Home

Gerecht in Eerste Aanleg van Aruba, 10-01-2017, ECLI:NL:OGEAA:2017:18, E.J. 2683 van 2016

Gerecht in Eerste Aanleg van Aruba, 10-01-2017, ECLI:NL:OGEAA:2017:18, E.J. 2683 van 2016

Gegevens

Instantie
Gerecht in Eerste Aanleg van Aruba
Datum uitspraak
10 januari 2017
Datum publicatie
20 januari 2017
ECLI
ECLI:NL:OGEAA:2017:18
Zaaknummer
E.J. 2683 van 2016

Inhoudsindicatie

arbeidsrecht, ontbinding arbeidsovereenkomst, achterblijvende omzet

Uitspraak

Beschikking van 10 januari 2017

Behorend bij E.J. 2683 van 2016

GERECHT IN EERSTE AANLEG VAN ARUBA

BESCHIKKING

in de zaak van:

de naamloze vennootschap

LOUIS VUITTON (ARUBA). N.V.,

te Aruba,

hierna ook te noemen: Louis Vuitton,

gemachtigde: de advocaat mr. K. de l’Isle,

tegen:

[naam],

te Aruba,

hierna ook te noemen: G*,

gemachtigde: de advocaat mr. P.J. van der Biezen.

1 DE PROCEDURE

Het verloop van de procedure blijkt uit:

- het verzoekschrift;

- het verweerschrift;

- de overgelegde aantekeningen ter zitting van Louis Vuitton;

- de overgelegde aantekeningen ter zitting van G*;

- de behandeling ter zitting van 7 december 2016 en de daarvan gemaakte aantekeningen van de griffier.

Aan partijen is meegedeeld dat vandaag beschikking zou worden gegeven.

2 DE VASTSTAANDE FEITEN

2.1

Louis Vuitton exploiteert een detailhandel in mode en accessoires. G*, geboren [geboortedatum], is werkzaam als ‘client advisor’. Zij werkt sinds 21 augustus 2007 voor Louis Vuitton.

2.2

Louis Vuitton heeft 9 werknemers in dienst: 1 store manager, 1 expert client advisor en 7 client advisors1.

2.3

De daadwerkelijke verkoopcijfers van de winkel blijft achter bij de (door de moederorganisatie opgelegde) doelstelling.
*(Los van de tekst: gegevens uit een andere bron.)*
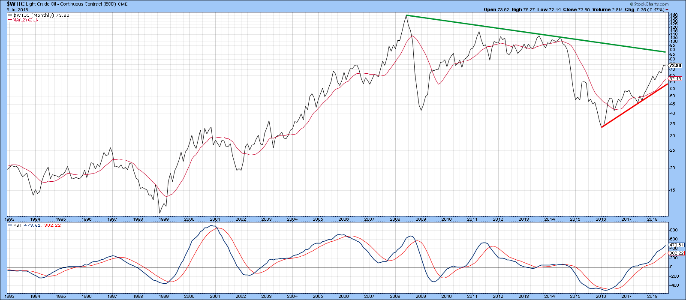Click the lower start of red uptrend line
Viewport: 686px width, 300px height.
tap(602, 127)
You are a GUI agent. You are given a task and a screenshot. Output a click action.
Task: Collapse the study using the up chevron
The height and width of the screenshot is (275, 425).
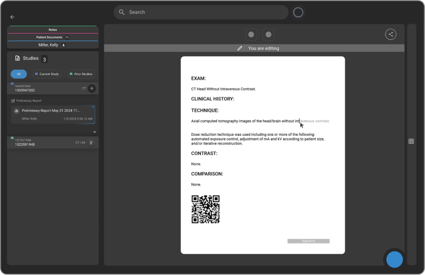95,132
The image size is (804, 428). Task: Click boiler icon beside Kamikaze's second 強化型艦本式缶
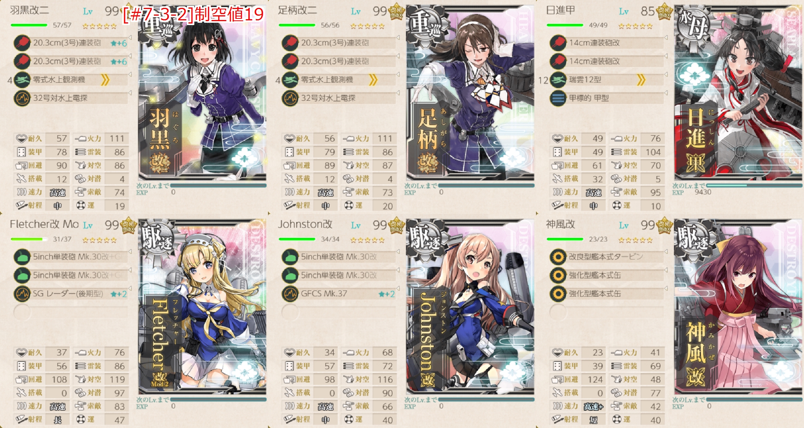click(558, 294)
G* is een van drie werknemers die in sterkere mate achterblijven bij hun respectieve doelstelling dan de andere verkoopsters. G* en de twee verkoopsters waar dat ook voor geldt, zijn het langst in dienst van Louis Vuitton.

2.4

Louis Vuitton wenst de arbeidsovereenkomst met drie verkoopsters, waaronder G*, te beëindigen.

2.5

Bij beschikking van 7 oktober 2016 heeft de Directeur van de Directie Arbeid en Onderzoek de toestemming tot beëindiging van de arbeidsovereenkomst met G* geweigerd. De Directeur overwoog daartoe:

dat de aangevoerde reden van de ontslagaanvrage inhoudt, bedrijfseconomische redenen met name afname bedrijvigheid, dat de werkgever niet heeft kunnen aantonen dat hij in een zwakke financiële positie verkeert en dat die positie met zich meebrengt dat het ontslag van de werkneemster noodzakelijk is en dat een tijdelijke overbrugging van de moeilijkheden niet mogelijk is, dat het opmerkelijk is dat een bedrijf dat in een financieel zwakke positie verkeert, overgaat tot het uitkeren van dividend aan haar aandeelhouders, dat de selectiecriteria die de werkgever heeft gebruikt om de werkneemster voort te dragen voor ontslag niet voldoende overtuigend is, dat aan de hand van de overgelegde stukken niet voldoende aannemelijk is gemaakt dat van de werkgever in het onderhavige geval niet kan worden gevergd om het dienstverband met de werknemer te laten voortduren.

3 HET VERZOEK EN HET VERWEER

3.1

Louis Vuitton verzoekt het gerecht om de arbeidsovereenkomst met G* met onmiddellijke ingang te ontbinden op grond van gewichtige redenen, onder toekenning van een billijke vergoeding, met compensatie van de proceskosten.

3.2

Louis Vuitton grondt het verzoek, samengevat, erop dat bedrijfseconomische omstandigheden noodzakelijk maken om op de kosten te besparen en daarom de arbeidsovereenkomst met drie werknemers, waaronder G*, die het verst achterblijven bij hun omzetdoelstelling moet worden beëindigd.

3.3

G* voert gemotiveerd verweer dat voor zover voor de beslissing van belang hieronder zal worden besproken en vordert veroordeling van Louis Vuitton tot vergoeding van de proceskosten.